Following the Bayou
Louisiana – Monday, January 7
Before leaving Lafayette, I had one more donation to do. There was a Center for Veterans that is a homeless shelter and it provides about 20 beds for veterans, in addition to the St. Joseph shelter for men which provides more beds. It’s all part of the Lafayette Catholic Service Centers. When I talked with the manager yesterday, he had indicated they didn’t need food, but clothes were always welcome. $56 won’t go real far with clothes, but I was able to get 30 pairs of socks, a dozen tshirts and a pair of sweat pants. The homeless shelter wasn’t in the greatest part of town, and some of the guys were just sort of hanging around out front – I believe they have to sign up for a bed in the morning. But they were all very polite, and offered to help me carry stuff inside, and the manager was right there, and even the guys inside said thanks. I couldn’t get a picture of the place – I’m careful to not take pictures of anyone actually using the facilities of a food bank or shelter – trying to respect their dignity!
Then I headed south through the little towns that dot the countryside along the big Bayou Teche – many of which have a French past, and street signs are often in French. The bayou water is brown and doesn’t look very appealing, but it’s a lifeline to the people who use the bayou to access shrimp and crawfish grounds. I stopped in St. Martinville and walked around the pretty little town. There’s lots of huge oaks with moss and ferns hanging from huge branches. They look like good climbing trees! There was a statue of Henry Wadsworth Longfellow by the bayou – he wrote the Hiawatha poem which I’m familiar with, and also an Evangeline poem which is a big part of the lore in this area, which I wasn’t familiar with. Longfellow Evangeline State Historic Site looked like a really interesting place to visit, but they were closed on Mondays so I lost out on that opportunity. Next I headed for New Iberia, which is the only Spanish-influenced town in a predominantly French-influenced area. Tula and I walked all through town, and down by the bayou again and crossed the drawbridge. Tula doesn’t like the grates on the drawbridge (or anywhere else) so we won’t be walking across any more of those together! Luckily it wasn’t a big bridge! There’s just lots of them to allow the shrimp boats to get out. I’m guessing there must be some sort of schedule with the drawbridges that the fishermen know since they have to go under multiple bridges. I also walked quite a ways through one of the neighborhoods with some of the old historic homes. There was a stone shrine – The Grotto of our Lady of Lourdes modeled after the one in France, and people leave various offerings there.

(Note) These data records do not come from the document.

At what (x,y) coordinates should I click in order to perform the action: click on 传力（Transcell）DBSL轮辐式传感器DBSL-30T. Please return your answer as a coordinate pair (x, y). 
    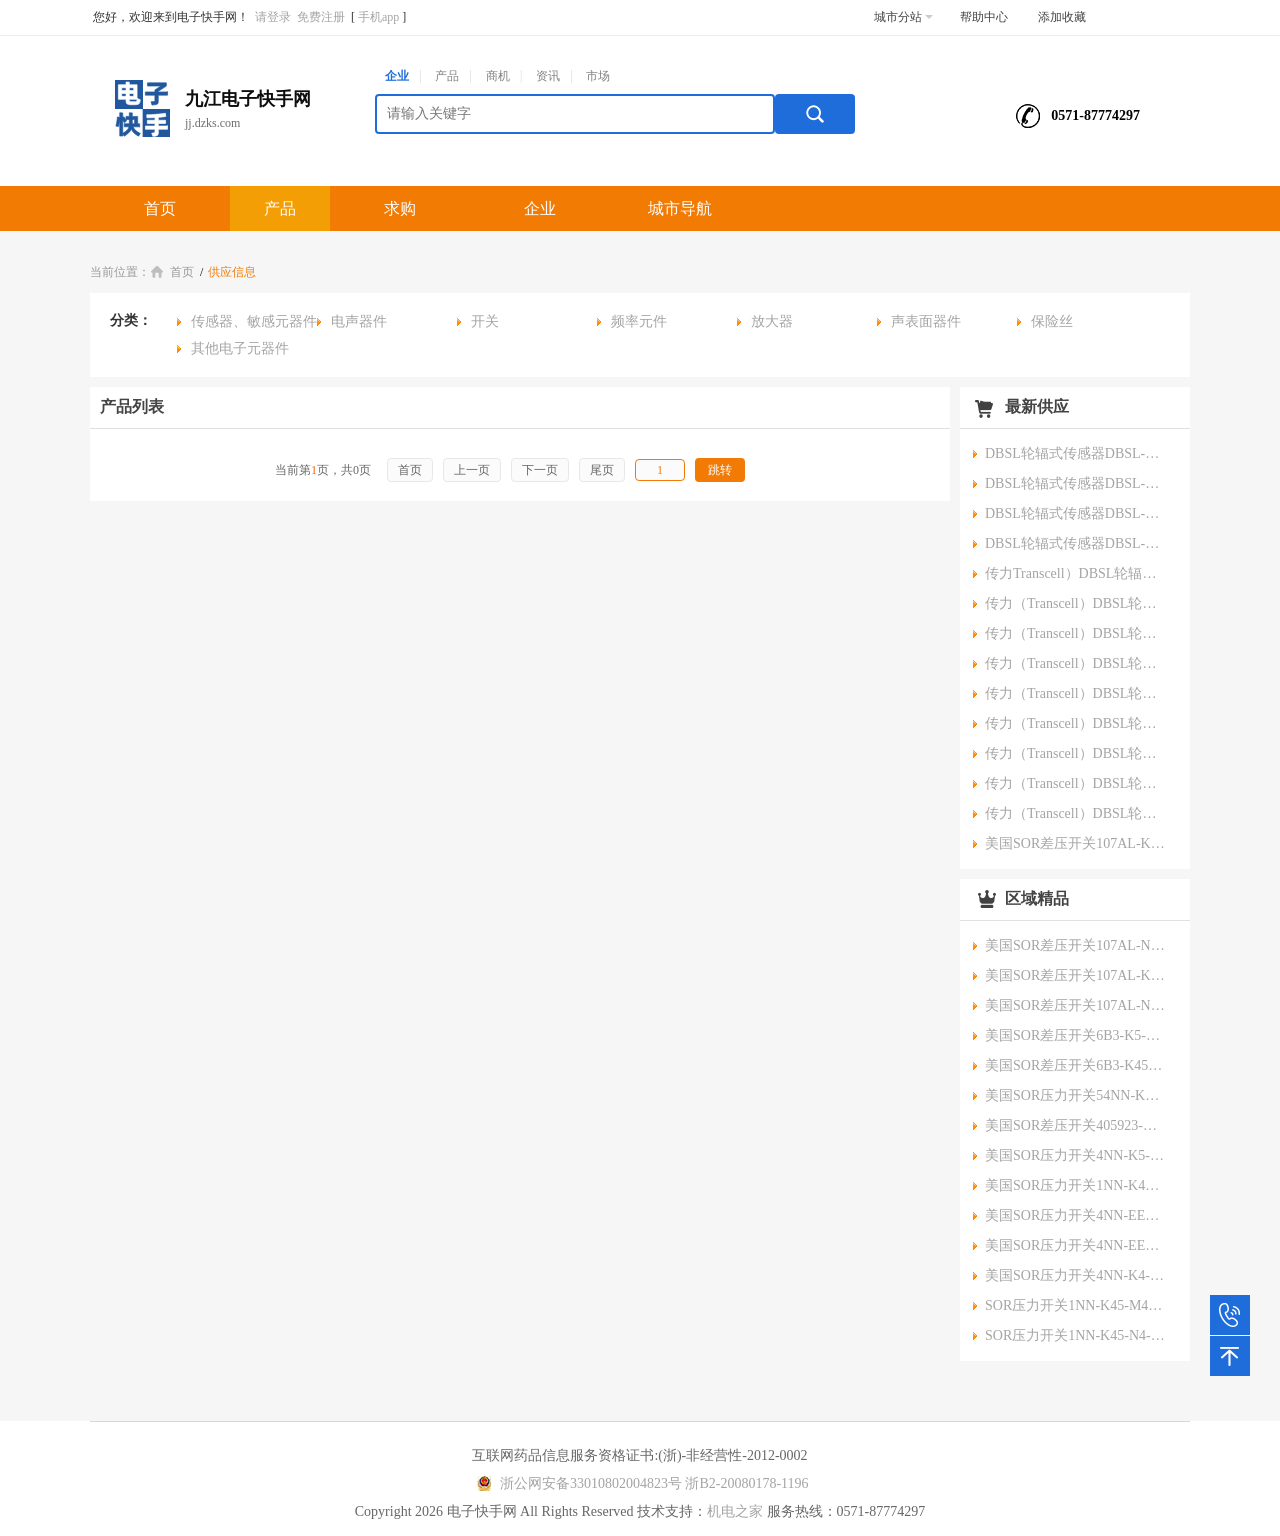
    Looking at the image, I should click on (1075, 603).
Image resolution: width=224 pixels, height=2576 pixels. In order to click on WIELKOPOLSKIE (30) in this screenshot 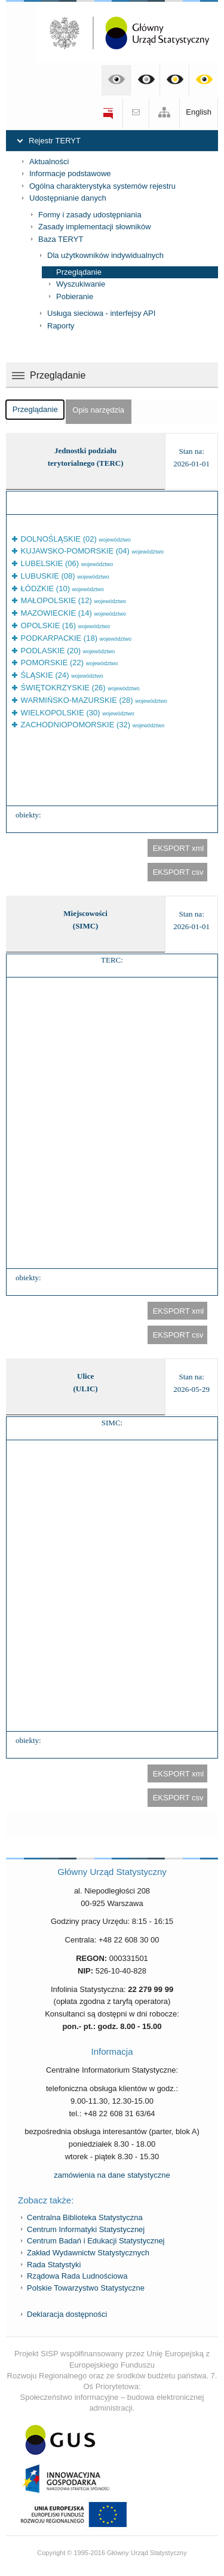, I will do `click(76, 712)`.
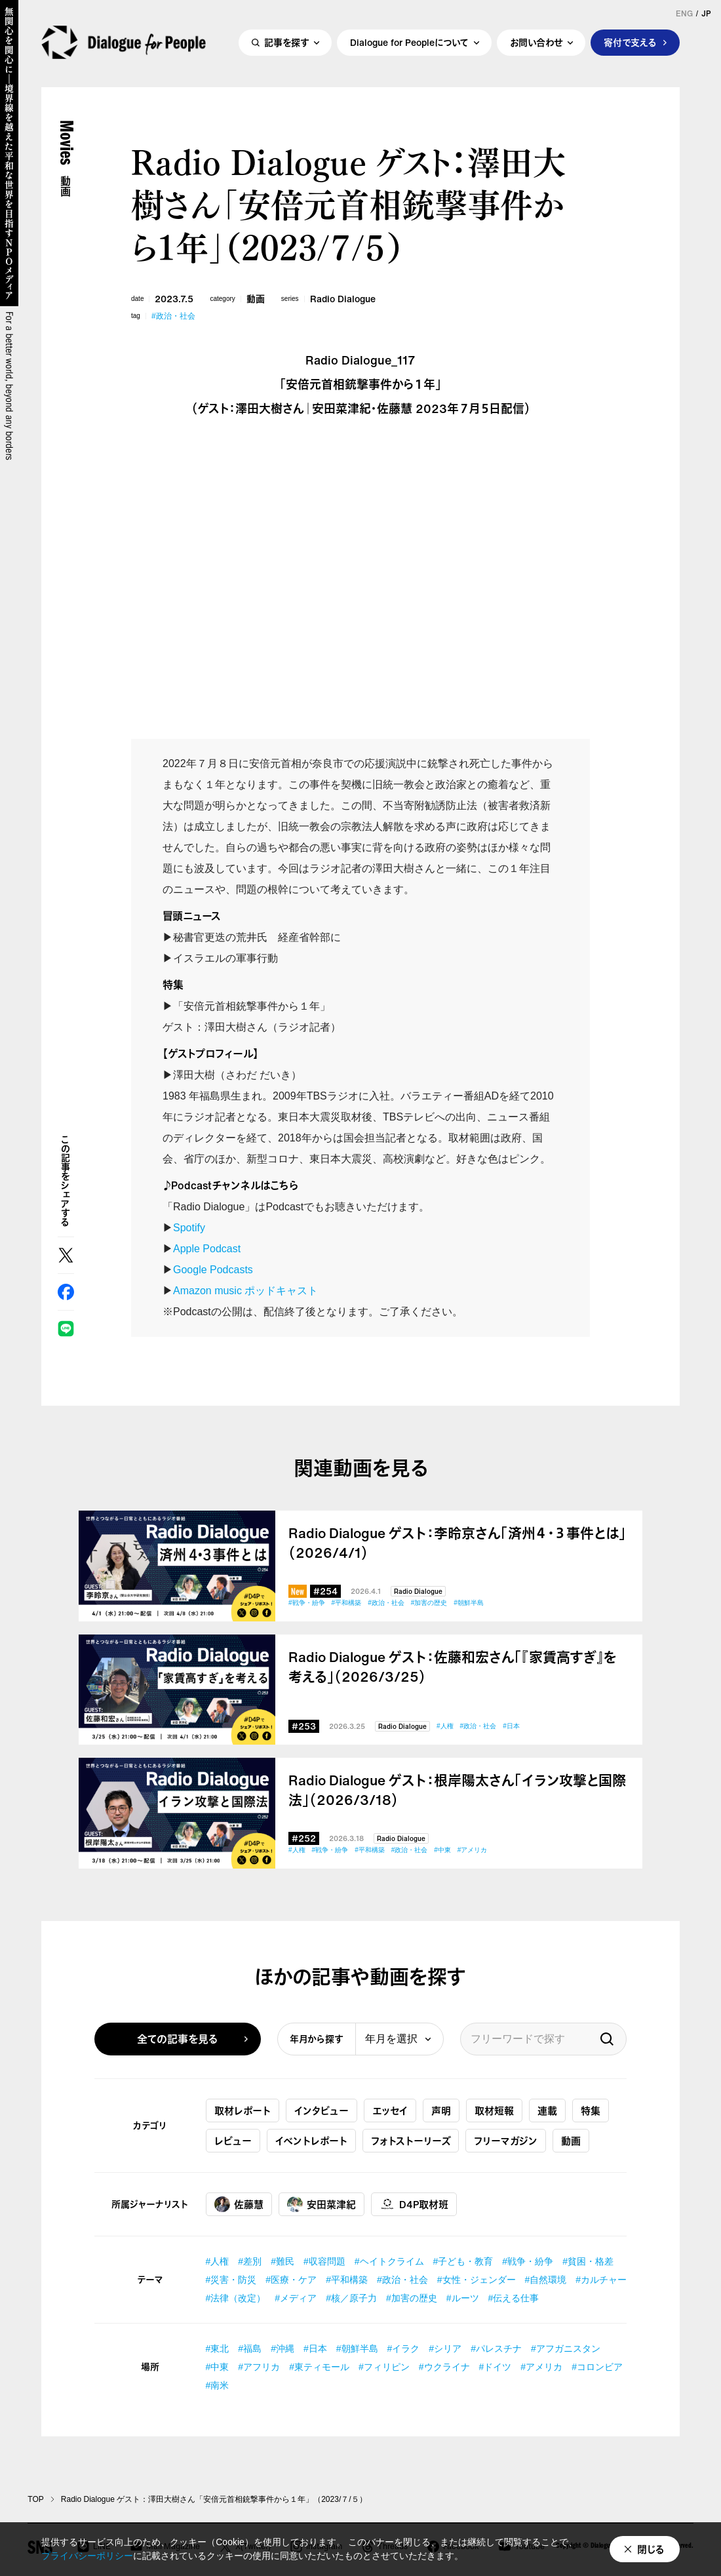  I want to click on #東ティモール, so click(319, 2367).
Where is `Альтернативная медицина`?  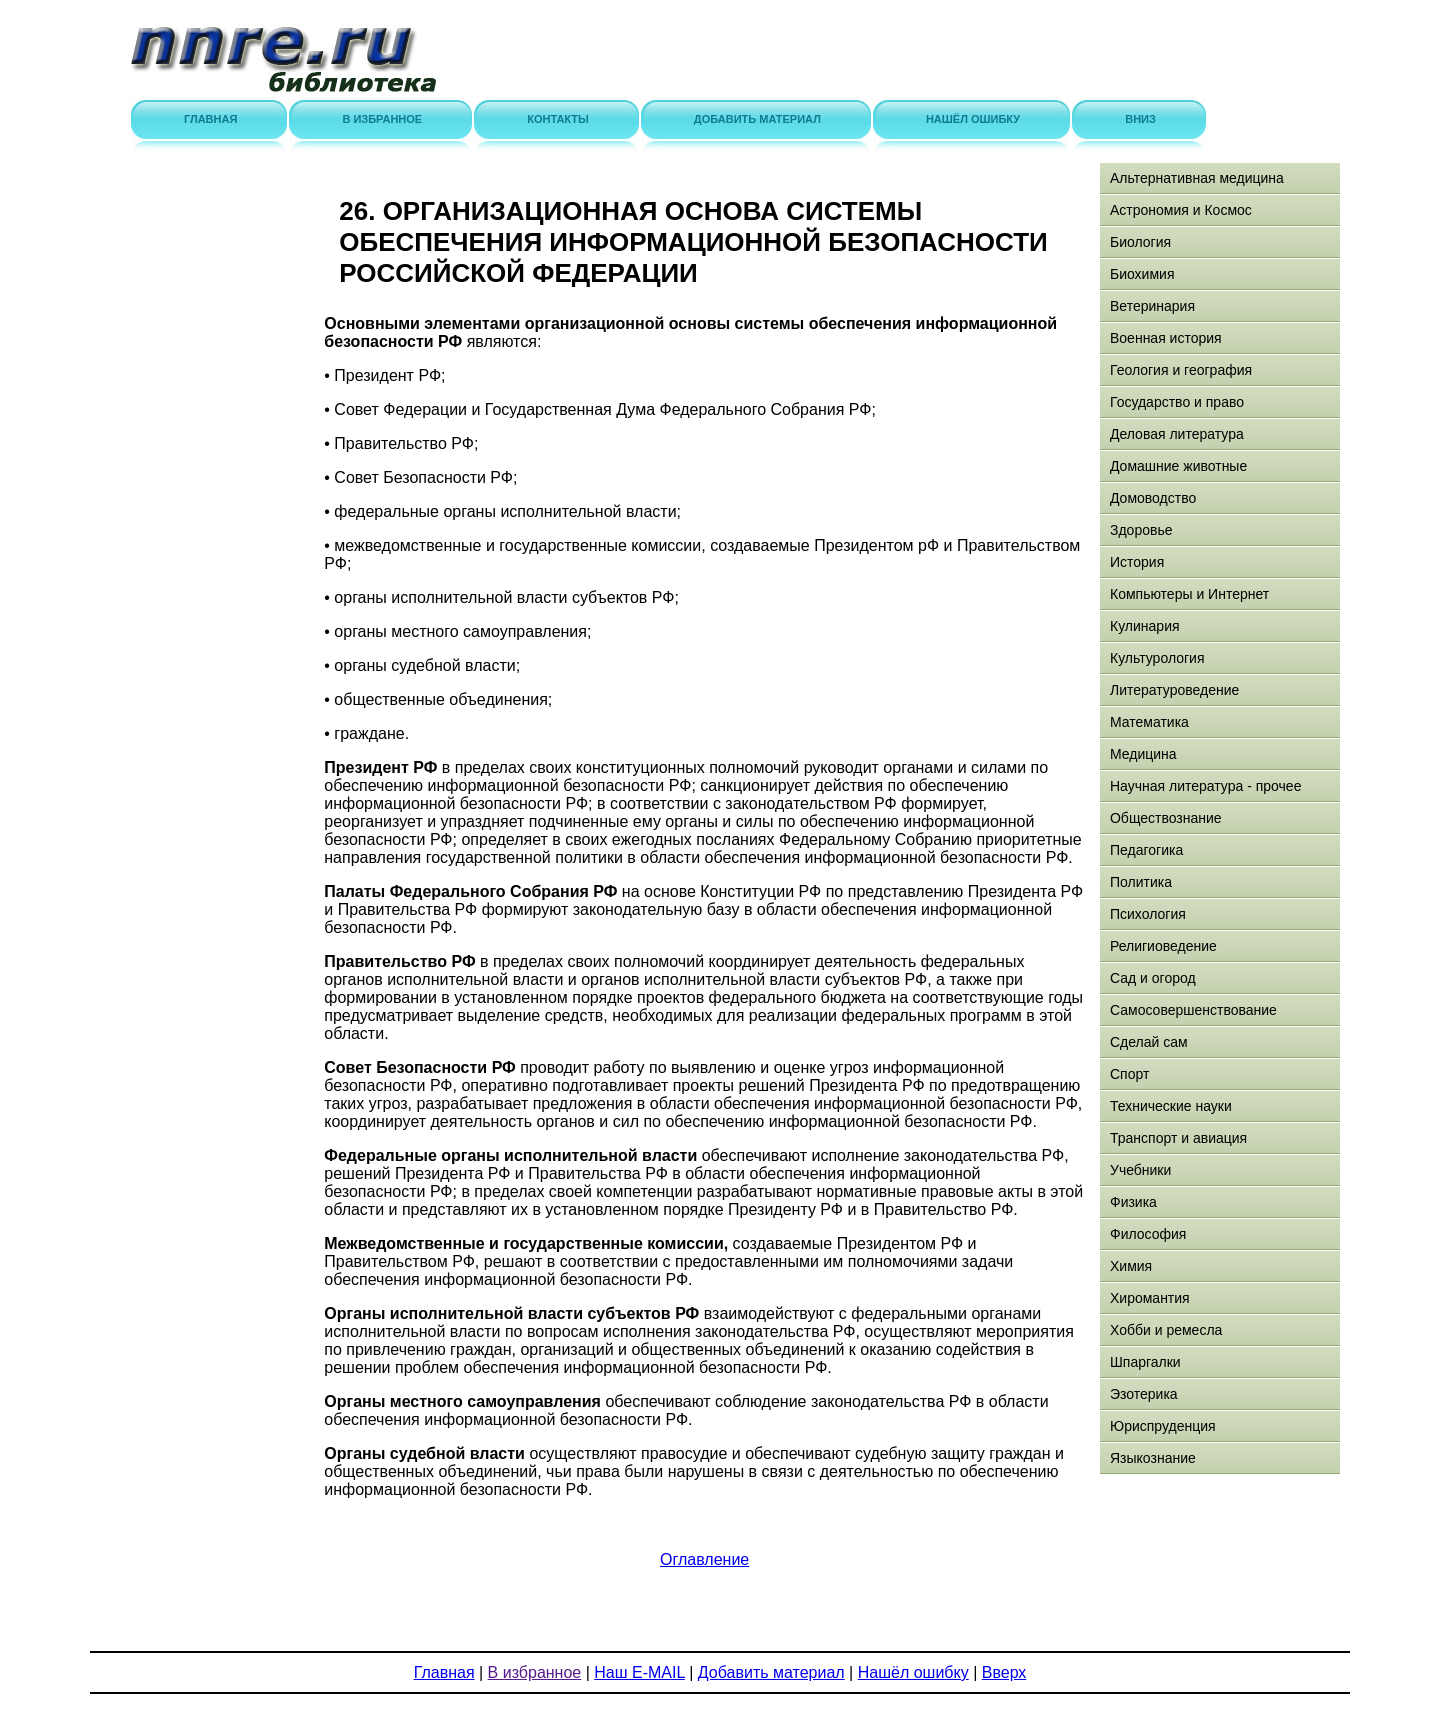 Альтернативная медицина is located at coordinates (1197, 178).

Then I drove through Jeanerette and Franklin and stopped once again in Morgan City. I stopped in their visitor center and finally figured out what Louisiana’s parishes were. There are always signs about entering and leaving different parishes, and people seem to take pride in the parish they live in, but I didn’t know if parishes were a religious thing, or towns, or cities, or what. It turns out that Louisiana is the only state that doesn’t have counties, and their “counties” are called parishes. Mystery solved. We walked down by the waterfront and through the historic part of Morgan City and around the parks, and finished off the walking for the day by the time it got dark. Morgan City used to call itself the shrimp capital of the world, but then they also got caught up in the petroleum industry when oil was discovered, so to honor both industries, they have a big Shrimp and Petroleum Festival every Labor Day Weekend – seems like a funny combination.
I had a little bit of trouble finding a pet-friendly motel ($75 pet fees?!?) but after calling around a bit I found a good place right in Morgan City, which was good because I didn’t want to miss bayou scenery driving in the dark. It’s been quite cool – and frequently rainy at night, so I haven’t been able to camp lately. And tonight was another very rainy night, with rain in the forecast for tomorrow too.